Check the appropriate box below if the Form 8-K filing is intended to simultaneously satisfy the filing obligation of the registrant under any of the following provisions (see General Instruction A.2. below):

 

¨ Written communications pursuant to Rule 425 under the Securities Act (17 CFR 230.425)

 

¨ Soliciting material pursuant to Rule 14a-12 under the Exchange Act (17 CFR 240.14a-12)

 

¨ Pre-commencement communications pursuant to Rule 14d-2(b) under the Exchange Act (17 CFR 240.14d-2(b))

 

¨ Pre-commencement communications pursuant to Rule 13e-4(c) under the Exchange Act (17 CFR 240.13e-4(c))

 



Section 1 — Registrant’s Business and Operations

Item 8.01. Other Events

On December 4, 2006, Albemarle Corporation (the “Company”) entered into a Stock Purchase Agreement, dated as of December 4, 2006 (the “Purchase Agreement”), with John D. Gottwald, pursuant to which the Company agreed to purchase an aggregate of 48,668 shares of common stock, $0.01 par value per share (“Common Stock”), of the Company from John D. Gottwald at a price of $0.03 less than the average closing price of a share of the Common Stock, as determined by the Company’s Chief Financial Officer based on trade data provided by the New York Stock Exchange (as reported in the Wall Street Journal), for December 4 through December 6, 2006 (inclusive). These shares were purchased on December 6, 2006 at a purchase price of $71.6133 per share. A copy of the Purchase Agreement is attached hereto as Exhibit 10.1 and incorporated herein by reference.
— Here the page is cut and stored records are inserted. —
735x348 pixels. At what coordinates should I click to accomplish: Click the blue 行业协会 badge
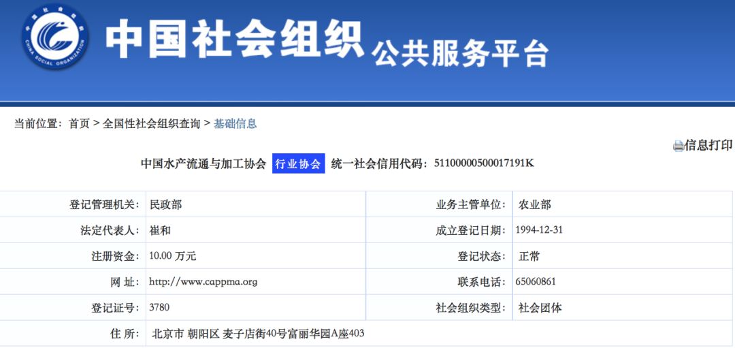pyautogui.click(x=299, y=163)
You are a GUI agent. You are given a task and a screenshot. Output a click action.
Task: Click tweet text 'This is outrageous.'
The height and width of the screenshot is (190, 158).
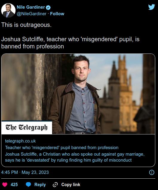tap(26, 25)
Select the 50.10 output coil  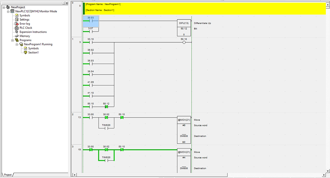pos(184,42)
Section 9 — Financial Statements and Exhibits

Item 9.01. Financial Statement and Exhibits.

 

  (c) Exhibits.

 

  10.1 Stock Purchase Agreement, dated as of December 4, 2006, between the Company and John D. Gottwald.


SIGNATURE

Pursuant to the requirements of the Securities Exchange Act of 1934, the Registrant has duly caused this report to be signed on its behalf by the undersigned hereunto duly authorized.

Date: December 6, 2006

 

ALBEMARLE CORPORATION
By:  

/s/ Luther C. Kissam, IV

  Luther C. Kissam, IV
  Senior Vice President, General Counsel
  and Secretary


EXHIBIT INDEX

 

Exhibit
Number
  

Exhibit

10.1    Stock Purchase Agreement, dated as of December 4, 2006, between the Company and John D. Gottwald.